İçine doğduğu aile, çevresi, mahallesi, okulu, eğitimi, yani bugünkü Recep Tayyip Erdoğan'ın temelini atan bütün unsurlar, "İnanç" üzerineydi. O zaman, o çocuğun, o delikanlının, o genç adamın başka nasıl büyüdüğünü, olgunlaştığını düşünebilirsiniz ki..
Şimdi o "İnançlı" adam, halkın yüzde 50'sinin oyunu alıp, tek başına iktidara gelen, Recep Tayyip Erdoğan, 4, sadece dört eksik kalmasını bir "İlahi İşaret" olarak görür mü?. Görmeli..
"Demokrasiyle, sandıkla 'Yukardaki'nin ne alakası var" diyemez. AKP, üst üste üç seçim kazandıysa, bunda, "Ilımlı İslam" tavrının en önemli rolü oynadığını en iyi kendisi biliyor çünkü..

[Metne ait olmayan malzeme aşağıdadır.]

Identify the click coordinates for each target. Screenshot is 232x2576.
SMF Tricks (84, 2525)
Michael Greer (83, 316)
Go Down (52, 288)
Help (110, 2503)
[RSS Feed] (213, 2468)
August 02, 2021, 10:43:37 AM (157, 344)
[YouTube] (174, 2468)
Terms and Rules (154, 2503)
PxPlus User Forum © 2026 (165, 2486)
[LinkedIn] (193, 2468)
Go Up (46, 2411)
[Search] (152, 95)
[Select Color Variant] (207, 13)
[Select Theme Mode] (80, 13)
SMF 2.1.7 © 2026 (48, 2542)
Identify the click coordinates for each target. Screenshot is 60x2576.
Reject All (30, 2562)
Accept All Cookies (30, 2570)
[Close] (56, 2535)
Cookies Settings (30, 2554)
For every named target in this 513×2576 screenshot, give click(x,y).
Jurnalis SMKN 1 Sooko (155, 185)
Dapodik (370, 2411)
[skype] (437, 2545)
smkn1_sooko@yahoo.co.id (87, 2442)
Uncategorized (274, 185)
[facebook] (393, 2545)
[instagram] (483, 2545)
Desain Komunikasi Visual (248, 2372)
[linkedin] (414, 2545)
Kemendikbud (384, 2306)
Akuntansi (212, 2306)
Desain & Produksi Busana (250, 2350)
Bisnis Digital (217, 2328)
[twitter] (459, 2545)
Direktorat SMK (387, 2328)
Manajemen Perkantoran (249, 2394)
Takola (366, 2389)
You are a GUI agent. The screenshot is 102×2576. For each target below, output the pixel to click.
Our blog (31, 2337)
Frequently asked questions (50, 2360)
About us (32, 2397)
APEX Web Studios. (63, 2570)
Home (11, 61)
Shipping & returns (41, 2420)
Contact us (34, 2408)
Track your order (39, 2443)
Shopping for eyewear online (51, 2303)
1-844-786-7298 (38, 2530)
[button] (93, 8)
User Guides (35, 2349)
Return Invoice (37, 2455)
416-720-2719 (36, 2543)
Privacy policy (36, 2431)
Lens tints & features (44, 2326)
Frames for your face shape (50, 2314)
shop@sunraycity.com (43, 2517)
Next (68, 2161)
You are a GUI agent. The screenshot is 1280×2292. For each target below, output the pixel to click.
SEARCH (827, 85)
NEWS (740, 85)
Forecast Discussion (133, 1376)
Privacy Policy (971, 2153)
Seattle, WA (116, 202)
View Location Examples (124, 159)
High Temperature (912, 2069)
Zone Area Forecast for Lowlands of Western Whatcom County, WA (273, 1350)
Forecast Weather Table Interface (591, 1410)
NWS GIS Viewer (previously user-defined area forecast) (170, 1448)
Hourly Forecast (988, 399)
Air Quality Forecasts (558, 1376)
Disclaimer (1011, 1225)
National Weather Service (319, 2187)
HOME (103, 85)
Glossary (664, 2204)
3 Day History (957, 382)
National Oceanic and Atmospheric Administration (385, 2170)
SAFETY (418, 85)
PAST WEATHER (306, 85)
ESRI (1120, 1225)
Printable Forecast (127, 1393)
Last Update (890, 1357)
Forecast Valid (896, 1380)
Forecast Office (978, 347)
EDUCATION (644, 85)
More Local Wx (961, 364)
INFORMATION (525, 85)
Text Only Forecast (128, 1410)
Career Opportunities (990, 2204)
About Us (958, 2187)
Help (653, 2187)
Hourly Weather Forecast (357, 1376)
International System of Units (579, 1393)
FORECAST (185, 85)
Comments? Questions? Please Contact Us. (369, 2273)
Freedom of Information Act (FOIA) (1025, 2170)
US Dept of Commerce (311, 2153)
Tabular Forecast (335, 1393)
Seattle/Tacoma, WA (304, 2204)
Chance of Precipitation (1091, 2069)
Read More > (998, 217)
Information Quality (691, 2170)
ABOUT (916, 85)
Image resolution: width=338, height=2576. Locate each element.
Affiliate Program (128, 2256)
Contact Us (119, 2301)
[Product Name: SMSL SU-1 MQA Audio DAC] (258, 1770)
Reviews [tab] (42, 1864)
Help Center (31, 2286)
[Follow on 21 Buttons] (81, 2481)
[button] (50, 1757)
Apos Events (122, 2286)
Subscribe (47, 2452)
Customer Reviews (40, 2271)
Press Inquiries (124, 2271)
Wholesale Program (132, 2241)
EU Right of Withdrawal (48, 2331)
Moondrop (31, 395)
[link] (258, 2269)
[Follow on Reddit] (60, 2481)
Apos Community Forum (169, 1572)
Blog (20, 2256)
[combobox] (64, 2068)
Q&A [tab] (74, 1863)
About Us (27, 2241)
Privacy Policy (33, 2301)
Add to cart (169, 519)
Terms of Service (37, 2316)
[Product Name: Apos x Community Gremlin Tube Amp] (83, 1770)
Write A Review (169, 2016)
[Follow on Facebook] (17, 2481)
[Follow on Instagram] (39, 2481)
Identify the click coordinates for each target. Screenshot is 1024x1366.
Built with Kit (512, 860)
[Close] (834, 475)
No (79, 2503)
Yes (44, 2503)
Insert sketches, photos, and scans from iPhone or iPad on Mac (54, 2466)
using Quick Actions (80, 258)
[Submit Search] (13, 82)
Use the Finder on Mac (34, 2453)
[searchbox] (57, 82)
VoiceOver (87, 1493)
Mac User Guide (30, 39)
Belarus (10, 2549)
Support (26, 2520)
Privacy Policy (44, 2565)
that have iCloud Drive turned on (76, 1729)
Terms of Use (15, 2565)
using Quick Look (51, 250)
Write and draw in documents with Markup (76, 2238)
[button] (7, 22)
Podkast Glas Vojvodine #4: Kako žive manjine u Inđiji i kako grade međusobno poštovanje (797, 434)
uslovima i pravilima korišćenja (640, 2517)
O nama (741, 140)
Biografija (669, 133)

Bir ülkede "İnanç" sandığa yansıyorsa, o zaman "İnançlı" liderin "Niye 4 eksik kaldık" sorusunun yanıtını "İlahi İşaret" olarak algılaması gerekiyor.
Neyi işaret ediyor peki?..
"Uzlaşmayı.. Herkesi kucaklamayı.."
"2007 Balkon Konuşmasında söylediklerini, vaad ettiklerini bu defa yap" diyor, işaret, açıkça..
Yapmalı..
Ötekiler uzatılan eli sıkmasa da, ötekiler sövmeye devam etse de, "Efendim ben elimden geleni yaptım" özrü arkasına sığınmadan, artık gerçek barış, artık gerçek demokrasi, artık gerçek özgürlükler (Başta ifade özgürlüğü), artık tartışmasız tüm insan hakları, artık tam tarafsız ve hızlı işleyen bir yargı isteyen 74 milyonu kucaklamalı, gavura kızıp oruç yeme yerine..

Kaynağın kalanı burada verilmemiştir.